1) Film incentives? Yes! Money? No!
In 2005, the Texas Legislature came to its senses and acknowledged that filming incentives offered in Louisiana, New Mexico, and elsewhere are sucking national film/television productions out of the Lone Star State. Our lawmakers approved a $20 million incentives package. But then they promptly stripped funding for it. That sound you hear is film insiders scurrying around behind the scenes trying to find a new funding source. Stay tuned.
2) Make "Room' for Henry
The search for the next Robert Rodriguez/Richard Linklater to pump up Austin's homegrown film scene got more interesting this past year. The prime contender? Kyle Henry, whose Room was chosen for both the Sundance and Cannes film festivals. "Slacker probably is why half the people came to the graduate film program at UT," he says, because it made true low-budget filmmaking seem realistic. And Linklater had his hand in Henry's success indirectly through grants from the Texas Filmmakers' Production Fund that helped support the film.
3) Tommy Lee Jones Buries Competition
Speaking of Cannes, Tommy Lee Jones scored the best actor nod at the festival for Texas-shot The Three Burials of Melquiades Estrada, which Jones also directed, while Guillermo Arriaga's screenplay took top honors. After a showing at the Toronto International Film Festival, the film was picked up by Sony Pictures Classics and is coming soon to a theatre near you.

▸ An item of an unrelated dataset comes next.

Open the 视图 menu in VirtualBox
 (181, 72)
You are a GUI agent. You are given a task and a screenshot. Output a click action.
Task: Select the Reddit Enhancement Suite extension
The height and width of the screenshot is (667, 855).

4) Austin Mayor Jumps for Candler
Runner-up for shining independent filmmaker is Kat Candler, who convinced Mayor Will Wynn to plunge into Town Lake in support of her second feature, jumping off bridges. Did I mention that swimming in Town Lake is illegal? Did I mention that Candler's smile can talk just about anyone into anything? Did I mention I'm looking forward to the new film almost as much as I enjoyed her first, cicadas?
5) Kids Get Their Sharky, Wormy, Bloody Due
Austin is the capital of films aimed at the knee-high set? For your approval: Robert (and Racer) Rodriguez's The Adventures of Sharkboy and Lavagirl in 3-D and New Line's How to Eat Fried Worms. And for the creepy little kid lurking in the shadows of your soul, there's the cute and not-so-cuddly boy Leatherface in The Texas Chainsaw Massacre: The Origin.
6) Three's Charming for Burnt Orange
Burnt Orange Productions celebrated the premiere of The Quiet at the Toronto festival, and shot two more films: The Cassidy Kids from local legends-in-the-making Jacob Vaughan and Bryan Poyser, and caveman comedy Homo Erectus. Not a bad start for the grand experiment from the University of Texas. What's next, and what happened to country musical Austin Angel? I'll get back to you on it.
7) Opiate of the Masses
It began when A&E (and Austin's Action Figure) shot the Lone Star Rollergirls for its reality show Rollergirls (which began its 13-week run this week). It continued when MTV filled the Austin drunk tank with The Real World. Now look ahead to pilots for series based on the Austin-shot films Friday Night Lights and Sin City.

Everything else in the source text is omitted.